Exercise brief -> Tally the lines of the entries below that contain the string "height" with matching case, and give only the number.

══ Input

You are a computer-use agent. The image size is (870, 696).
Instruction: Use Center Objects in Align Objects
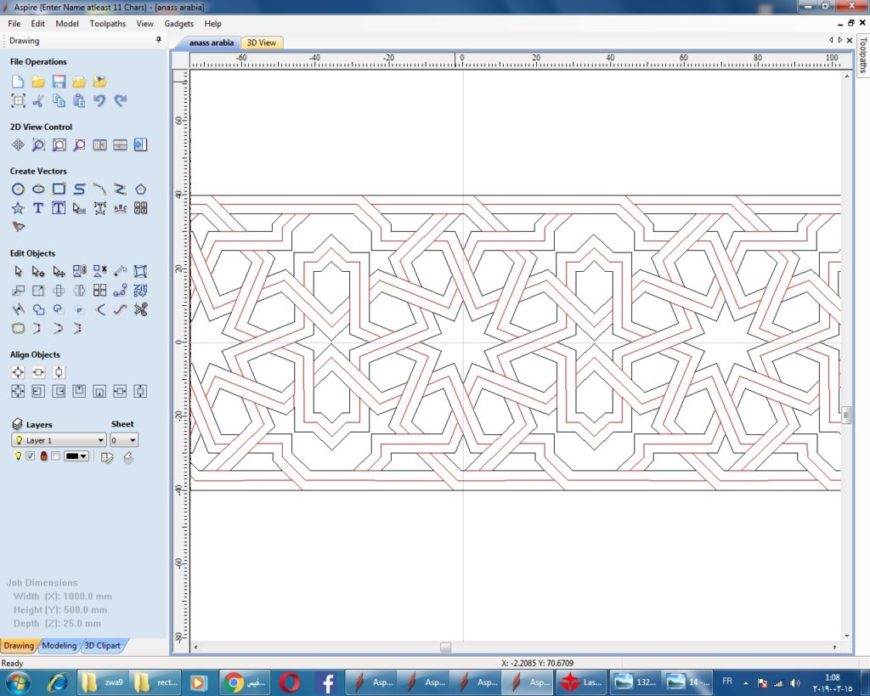click(x=18, y=371)
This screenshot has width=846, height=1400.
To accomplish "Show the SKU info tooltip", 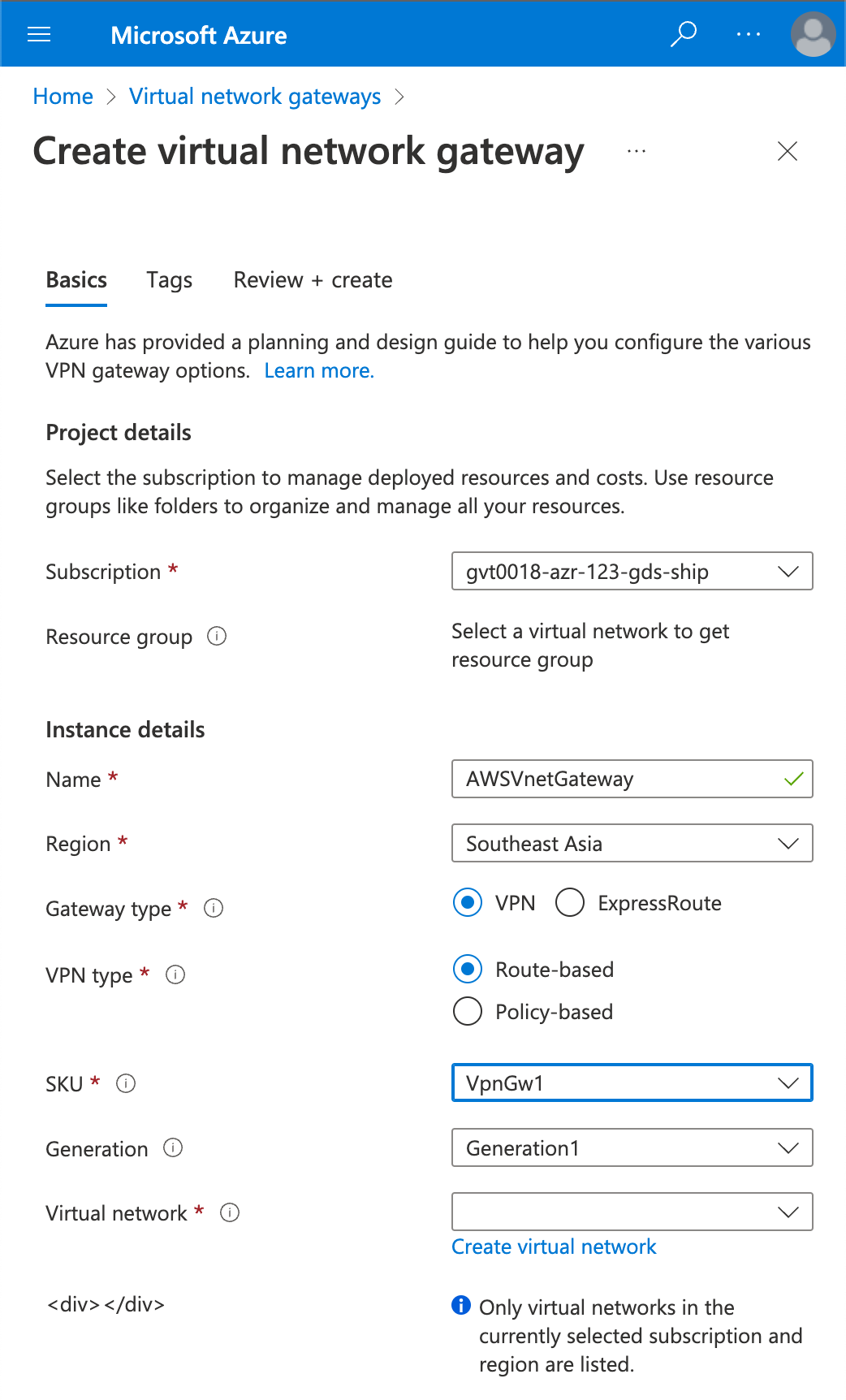I will (126, 1083).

════

Final result -> 1